Extended Data Fig. 3. The impact of IFN-β on co-inhibitory receptors is not associated with T cell activation.

a, Representative plots for T cell proliferation assay using cell trace violet dye. Naive and memory CD4⁺ T cells were stimulated with anti-CD3 and anti-CD28 in the absence or presence of IFN-β. TIM-3 expression and cellular proliferation were assessed at 24, 48, 72, and 96 hours after stimulation. Overlayed histogram for control and IFN-β condition were shown at right. b, Frequency of living cells at each cellular division state was calculated in naïve CD4⁺ T cells (left) and naïve CD8⁺ T cells (right) at 96 hours.
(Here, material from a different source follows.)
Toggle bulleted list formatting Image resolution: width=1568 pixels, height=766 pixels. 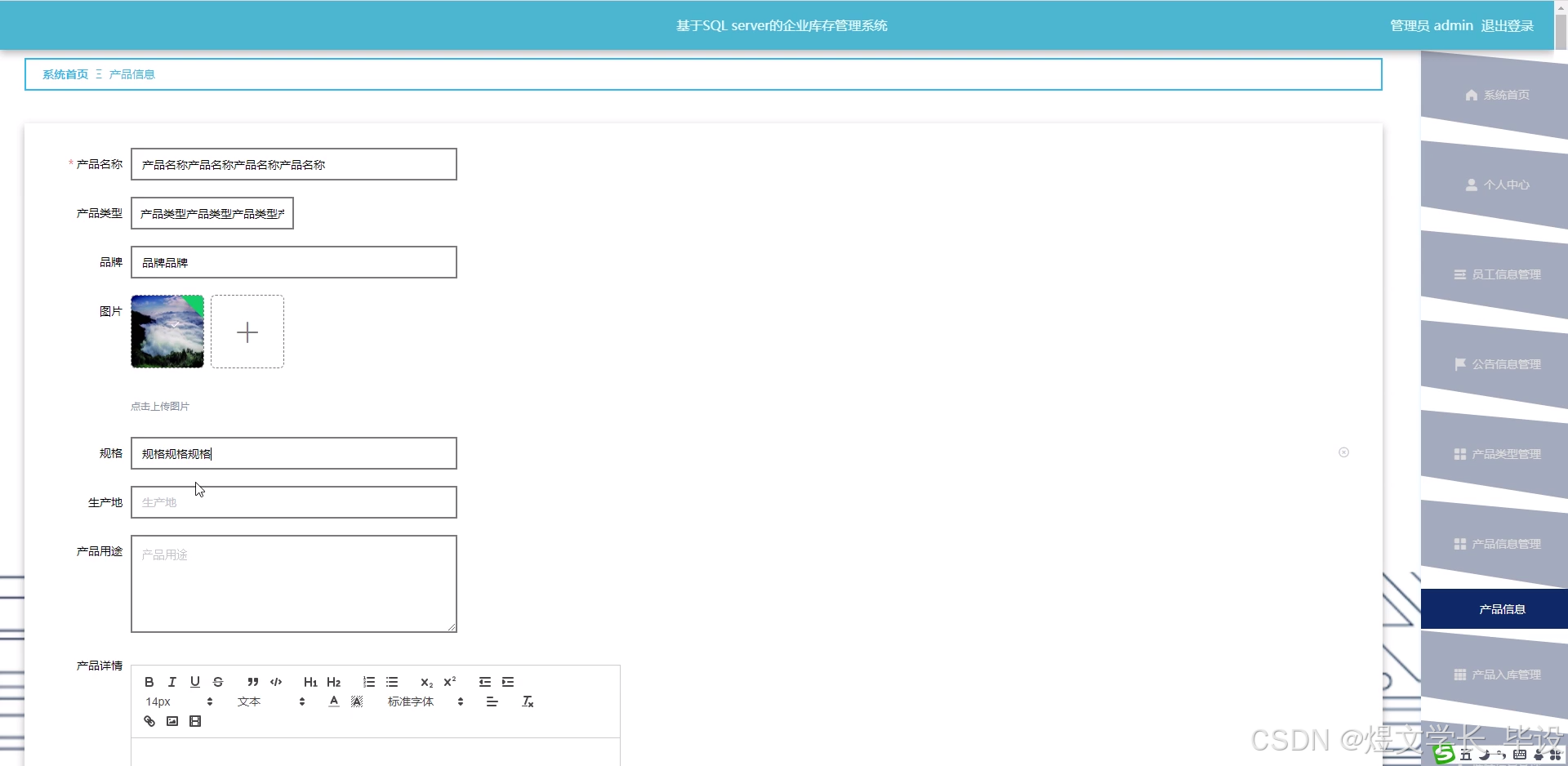pyautogui.click(x=393, y=682)
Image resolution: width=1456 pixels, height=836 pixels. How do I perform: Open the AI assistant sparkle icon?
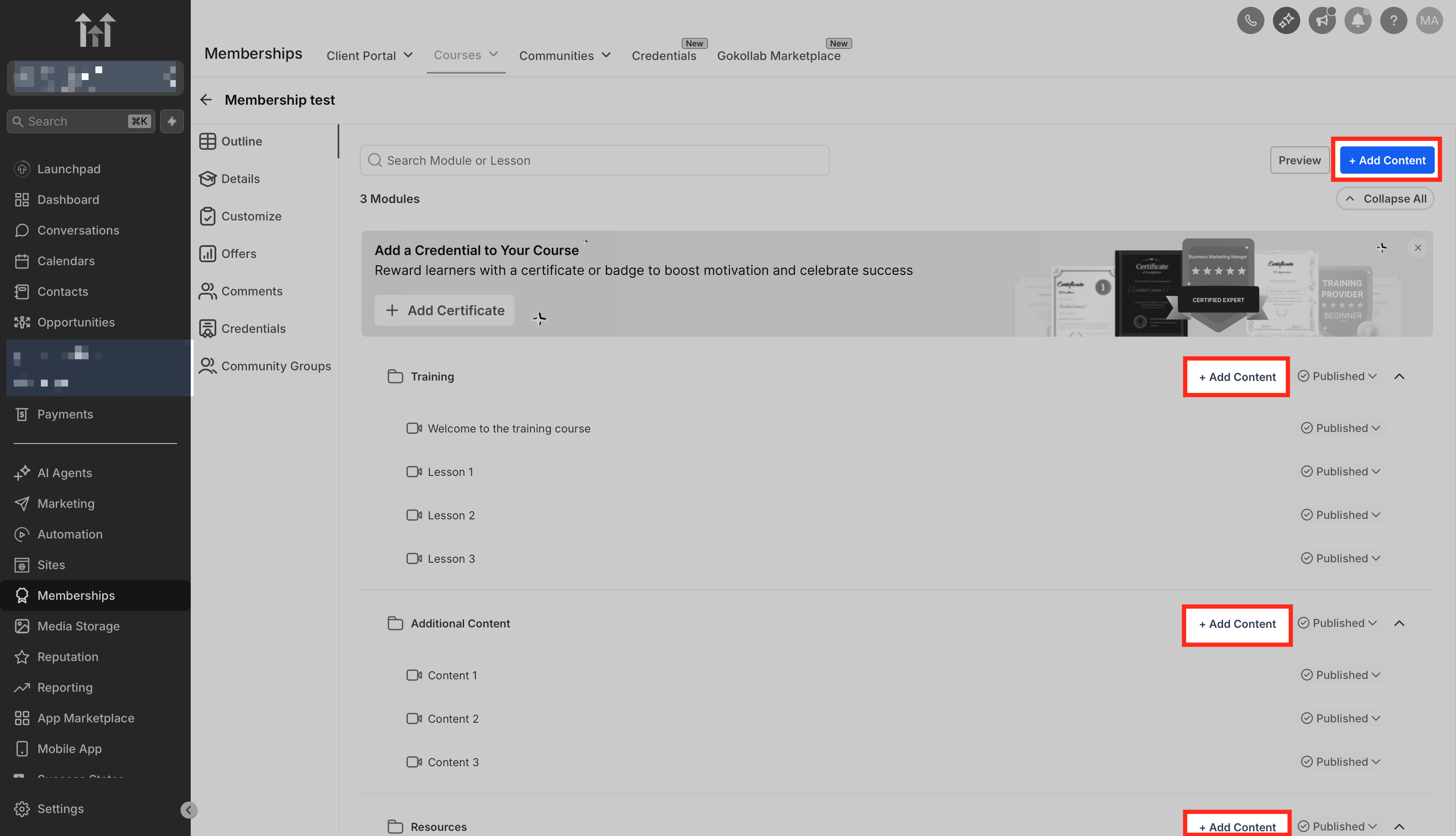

There is no statistical difference observed between control vs IFN-β condition (n=5; biologically independent samples). c, T cell activation markers (CD44, CD25, CD69) were quantified by flow cytometry in naïve CD4+ T cells at 96 hours. There is no statistical difference observed between control vs IFN-β condition (n=4–5; biologically independent samples). d, Dose dependent effects of IFN-β on co-inhibitory receptors assessed by flow cytometry (n=6; biologically independent samples). *p < 0.05, **p < 0.01, ***p < 0.001, ****p < 0.0001. Two-way ANOVA with Dunnett’s multiple comparisons test. e, LAG-3, PD-1, TIM-3, and TIGIT expressions were assessed by flow cytometry at each cellular division state (n=4; biologically independent samples). *p < 0.05, **p < 0.01, ***p < 0.001. Paired t test at each time point. Data was represented with mean +/− SEM.